• Page text:
*** Block opens ***
November is National Adoption Awareness Month. I’ve written several half-finished pieces that just feel so incomplete as I try to say something about the importance of adoption in the life of my family. We are a decade into this adoptive parenting thing and I feel less certain than ever about how to portray it accurately and honestly, with its real joys and struggles.
The truth is, I have learned to write less, talk less, and listen more. As I’ve listened to my kids and their experiences of adoption, I’ve come to understand a few things the books didn’t prepare me for.
Adoption doesn’t define my kids. Sometimes it’s a fun fact they want to bring up when they’re making a new friend. Sometimes it’s intensely personal and private information they don’t want shared. Those are their decisions to make. I don’t talk to other people about their adoption stories. As crazy as it sounds, sometimes my kids’ peers even see us together (we are a very racially mismatched family) and don’t put the pieces together. This seems bizarre to me until I look back as an adult and realize I had transracially adopted friends and it never really occurred to me that was what was going on. Sometimes kids are less curious or more accepting than we imagine.
I used to see my kids’ hesitancy to talk about adoption as them feeling shameful and I tried to pushback against that. Now I realize they’re just careful about who deserves their story and I respect that. Outing themselves as adopted has different implications for them than it does for me as their mother. They need to be able to decide when and how they do that. If that isn’t something they want to explain during their turn as “Star of the Week” at school, that’s totally up to them. We practice how they can answer invasive questions in ways that feel empowering to them. Adoption may be something I’m proud of, but it doesn’t mean they have to define themselves that way before people know the other awesome things about them.
*** Block closes ***
• Directive:
Copy the passage of the adoption piece beginning at "The truth is, I" and ending at "prepare me for.". The data that comes next has no connection to the adoption piece above.

• Pixel coordinate grounding data:
*** Block opens ***
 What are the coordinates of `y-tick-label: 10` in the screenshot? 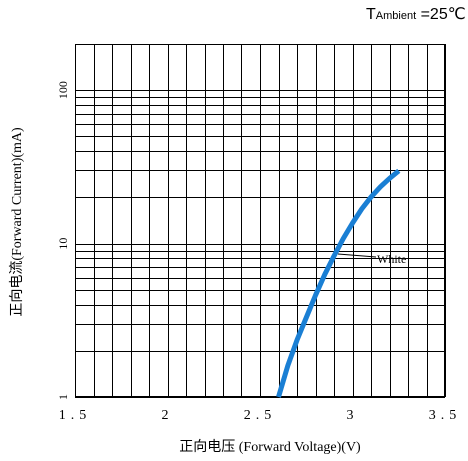 It's located at (63, 244).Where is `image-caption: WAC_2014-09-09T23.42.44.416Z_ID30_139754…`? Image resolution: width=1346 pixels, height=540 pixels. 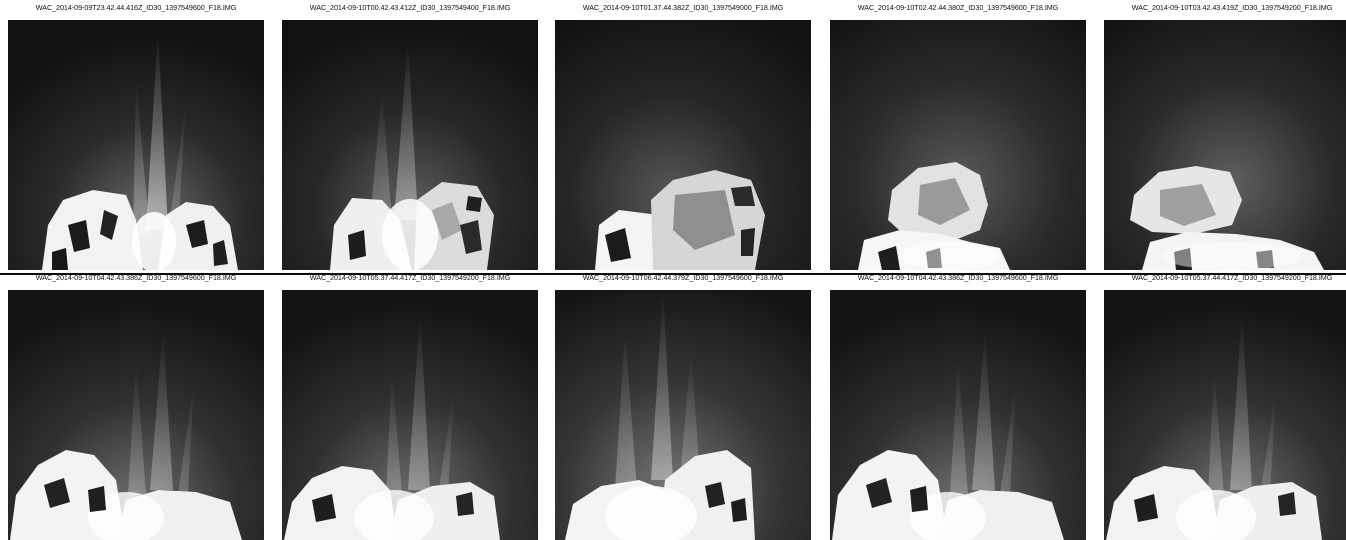
image-caption: WAC_2014-09-09T23.42.44.416Z_ID30_139754… is located at coordinates (136, 8).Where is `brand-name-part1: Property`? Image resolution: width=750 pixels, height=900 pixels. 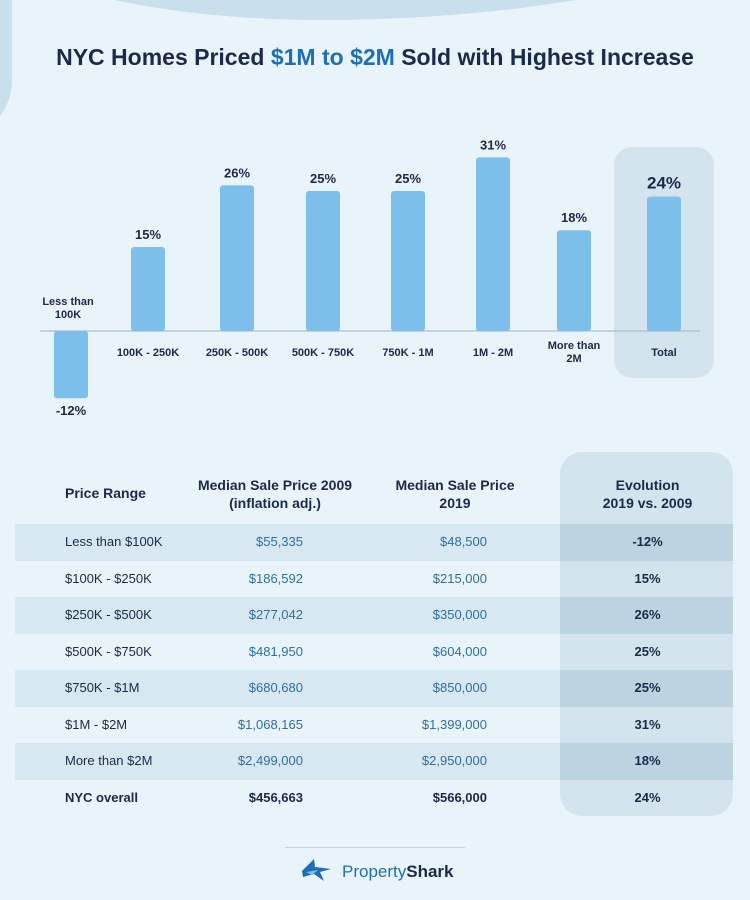
brand-name-part1: Property is located at coordinates (374, 872).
*** Block closes ***
• Problem solution:
The truth is, I have learned to write less, talk less, and listen more. As I’ve listened to my kids and their experiences of adoption, I’ve come to understand a few things the books didn’t prepare me for.